Tell us a little bit about yourself and what you do. I’m an artist living and working in Brooklyn, NY. I conduct image-based experiments, looking for ways to destabilize photographic images and to collapse any real or perceived distance between a camera, an object and a viewer. My current practice is dominated by the setting systems of visualization against each other, including the intersection of automated software scripts with the mark of the human hand. Looking at how images program our world and for opportunities to reprogram those images has led me to think of the screen as a site of action and as a permeable membrane that images and bodies might stick to and pour through.

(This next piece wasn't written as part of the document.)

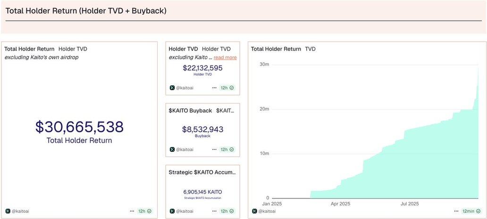The width and height of the screenshot is (487, 219).
Task: Click the Dune icon below the TVD area chart
Action: 254,211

What is it like living and working in Brooklyn? Brooklyn is easily the most exciting place I have ever lived. The whole world is here and the exposure to all of the ideas, languages and food is transformative. It is both a wonderful and complicated place to make artwork and to live.

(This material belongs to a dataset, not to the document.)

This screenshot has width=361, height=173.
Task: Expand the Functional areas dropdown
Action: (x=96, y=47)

What are you reading right now? I’ve been reading through the September 2015 issue of TEXTE ZUR KUNST, Photography. I also just started Artificial Darkness by Noam Elcott.

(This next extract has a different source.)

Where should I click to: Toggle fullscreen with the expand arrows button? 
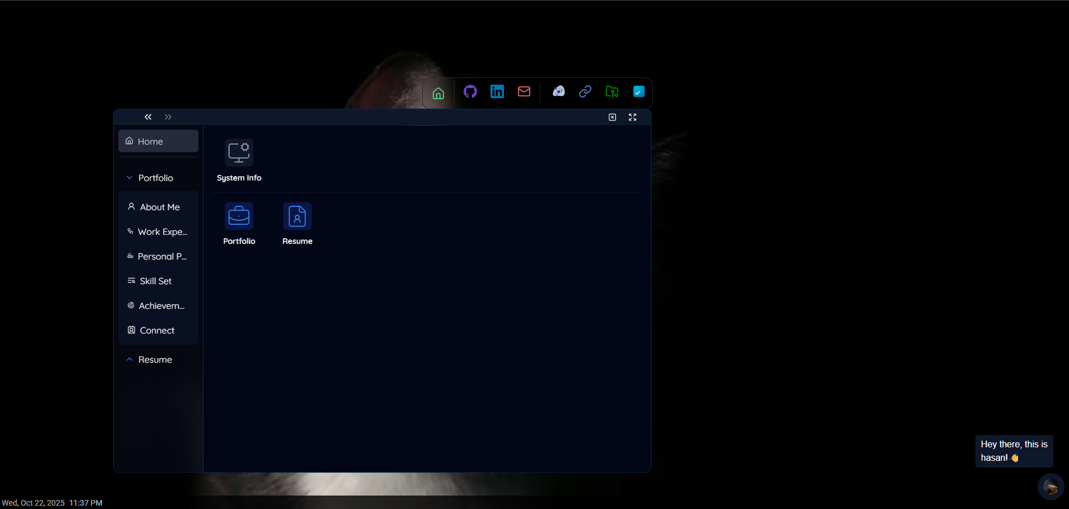[x=632, y=117]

What are some recent, upcoming or current projects you are working on? I just had two solo shows wrap up in March, including an exhibit of all new work at Microscope Gallery titled stage blind. Coming up, I’m in a group video show called Temporal Topologies at IFP Media Center in Brooklyn, opening May 4.
If you were a drink what drink would you be? I don’t have that kind of power.
What is your process like? I spend lots of time gathering material, both with a camera and web browser, for future processing. I use common image editing programs and look for ways to combine their automated features with my own mark making. I devise systems to take that material through, pull images apart and insert new information.
Favorite Brooklyn hangouts? That’s a hard one – there are so many great places here. I spend lots of time in Flatbush and Bushwick. Ample Hills is easily the best ice cream in Brooklyn! There are many great galleries and the Brooklyn Botanical Gardens is a wonderfully calm and beautiful space.
What do you want a viewer to walk away with after seeing your work? I hope any viewer is spurred to a further sense of wonder and inquiry about their relationship to images and images to them.
What’s your absolute favorite place in the city/the world to be? Prospect Park with Christa and our dogs.